MSSTYLES is a Microsoft file format, that contains the bitmaps and metadata for the Windows XP skinning engine, first introduced in Windows Whistler Build 2250.

The engine, in its unmodified state, only fully applies .msstyles files that have been digitally signed by Microsoft, such as Luna or the Zune theme. The default Windows XP style is known as Luna, but additional custom-made styles are available on the Internethowever, few are digitally signed. Four other signed styles for Windows XP include Royale (Media Center Edition) (Energy Blue), Royale Noir, Windows Embedded Standard CTP Refresh, and the Zune Style.

Unsigned styles can be used via various methods, by means of manually patching or replacing system files or automatically by one of the programs made for this purpose. These programs are usually called "UxTheme patchers" from the name of the XP library that required patching, UxTheme.dll, despite that recent Windows versions require patches to different files.

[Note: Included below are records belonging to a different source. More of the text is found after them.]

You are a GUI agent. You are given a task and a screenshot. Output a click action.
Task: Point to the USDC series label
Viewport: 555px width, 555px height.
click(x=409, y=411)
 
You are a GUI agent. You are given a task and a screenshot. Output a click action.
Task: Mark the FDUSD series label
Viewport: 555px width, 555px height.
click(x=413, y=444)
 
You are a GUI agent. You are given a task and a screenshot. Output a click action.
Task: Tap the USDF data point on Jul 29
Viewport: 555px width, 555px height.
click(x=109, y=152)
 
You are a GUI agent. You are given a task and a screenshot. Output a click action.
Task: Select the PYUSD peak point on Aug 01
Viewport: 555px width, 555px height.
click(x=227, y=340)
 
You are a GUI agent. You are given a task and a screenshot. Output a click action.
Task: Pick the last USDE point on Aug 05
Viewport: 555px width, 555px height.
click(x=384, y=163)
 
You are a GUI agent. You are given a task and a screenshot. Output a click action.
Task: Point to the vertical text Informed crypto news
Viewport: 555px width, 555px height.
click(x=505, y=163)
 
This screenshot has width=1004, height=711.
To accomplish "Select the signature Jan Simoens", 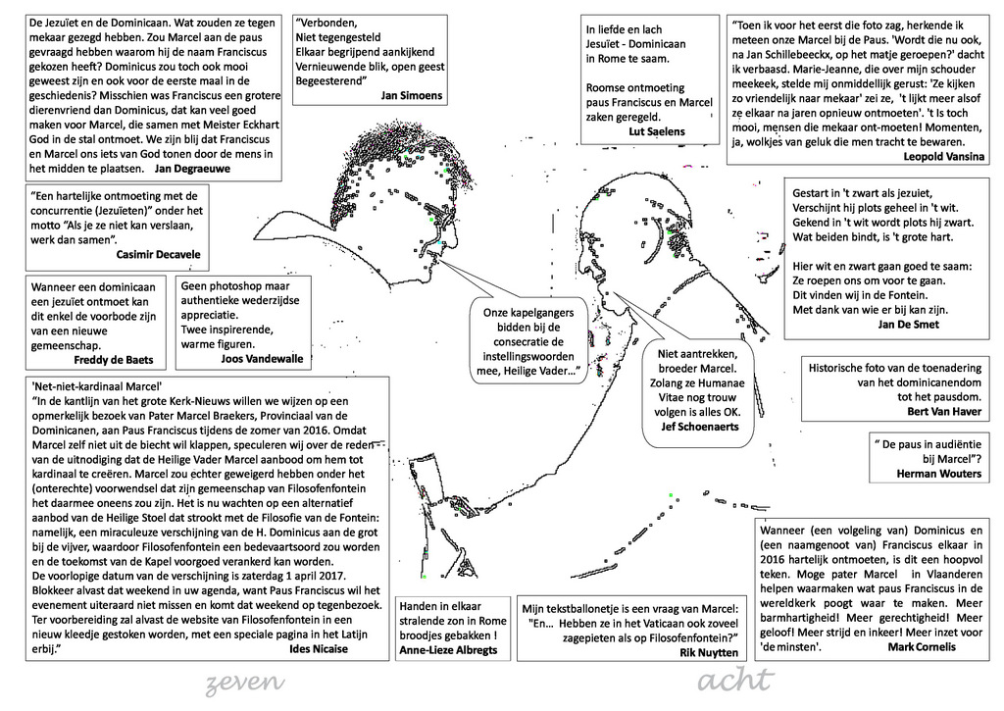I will (x=412, y=95).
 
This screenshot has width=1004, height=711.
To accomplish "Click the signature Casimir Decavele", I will (x=158, y=254).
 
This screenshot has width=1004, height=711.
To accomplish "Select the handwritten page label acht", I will (x=735, y=681).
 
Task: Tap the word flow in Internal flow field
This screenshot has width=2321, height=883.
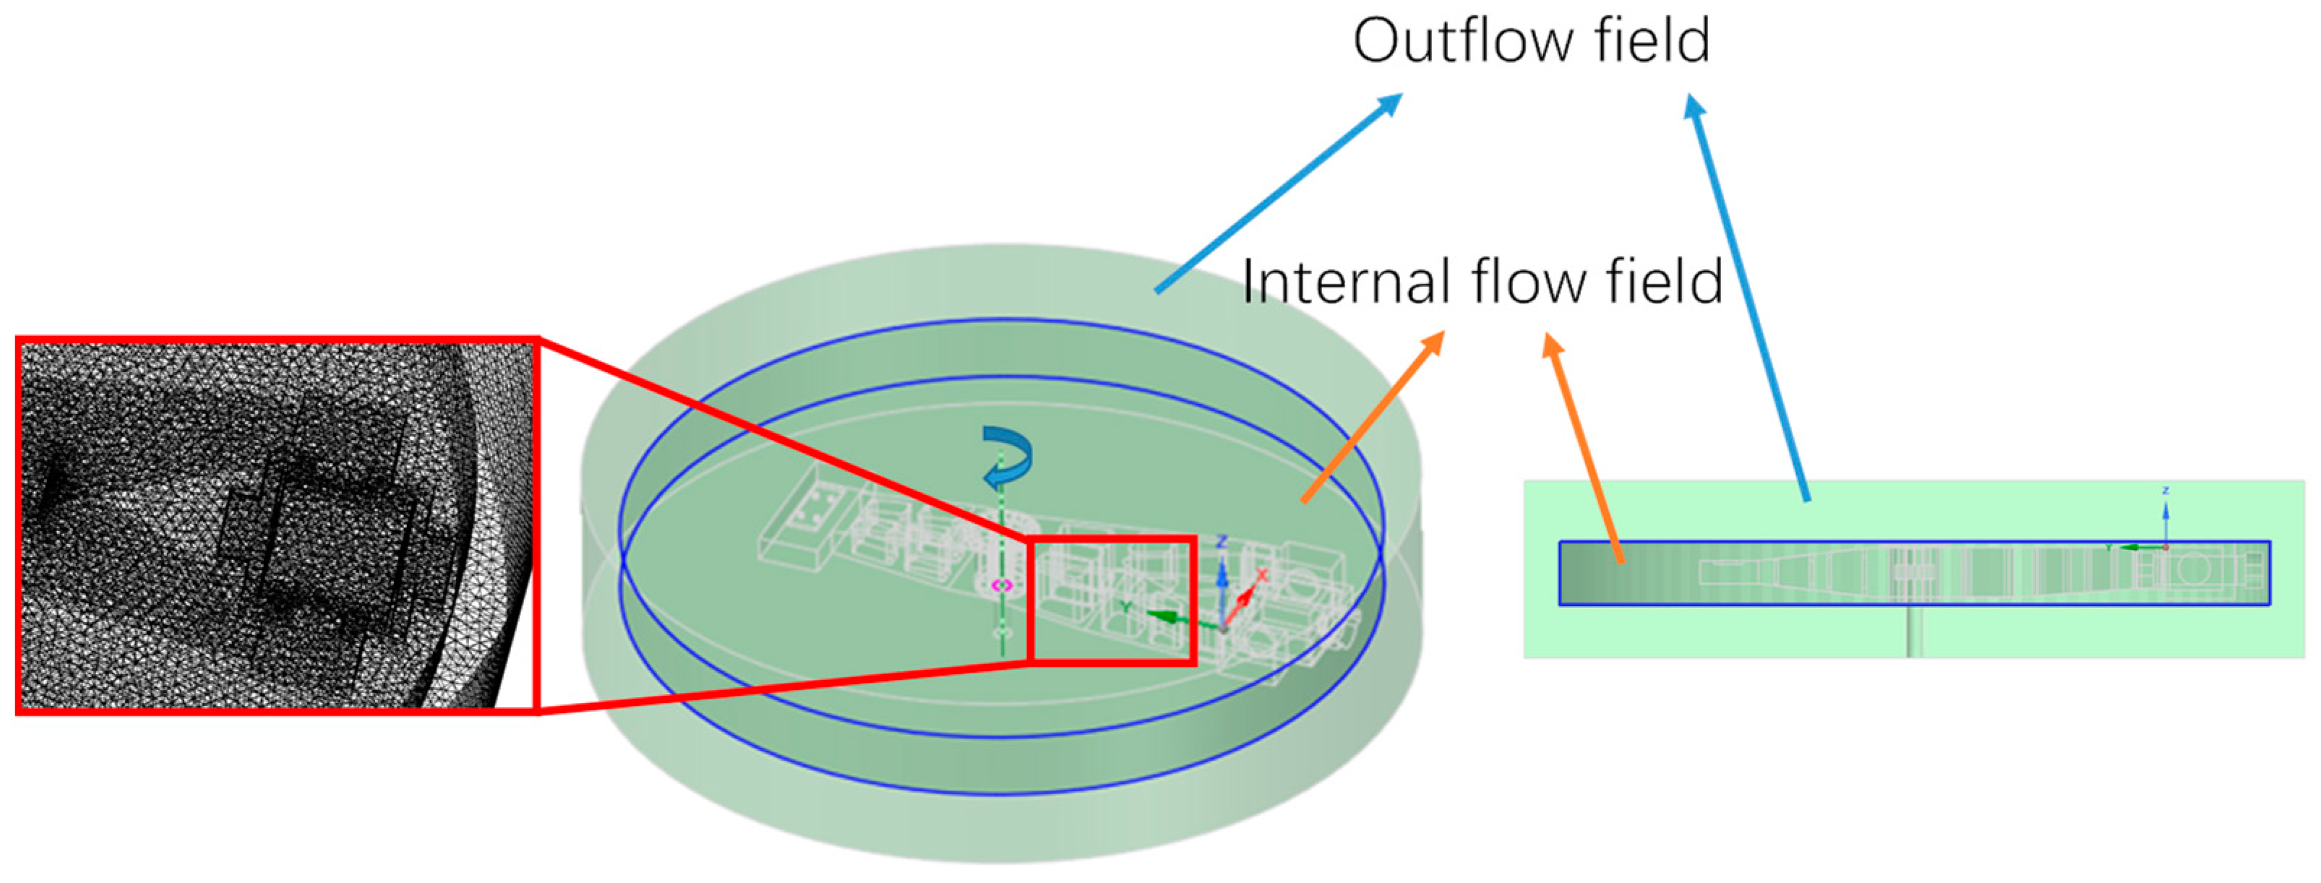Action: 1529,281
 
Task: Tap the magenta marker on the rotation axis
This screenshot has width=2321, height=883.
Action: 1002,586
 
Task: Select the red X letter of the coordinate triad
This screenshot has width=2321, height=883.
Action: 1262,574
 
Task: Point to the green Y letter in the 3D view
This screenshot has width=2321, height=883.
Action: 1126,607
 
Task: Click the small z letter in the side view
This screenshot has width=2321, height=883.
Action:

Many popular and freely distributed patchers can be found online, often using different ways to enable custom themes.

Windows Vista and later also use .msstyles files for skinning (like the Aero.msstyles file), however the format of these files is significantly different, so .msstyles files are not transferable between Windows Vista and Windows XP.  This version of .msstyles file contains PNG images and metadata.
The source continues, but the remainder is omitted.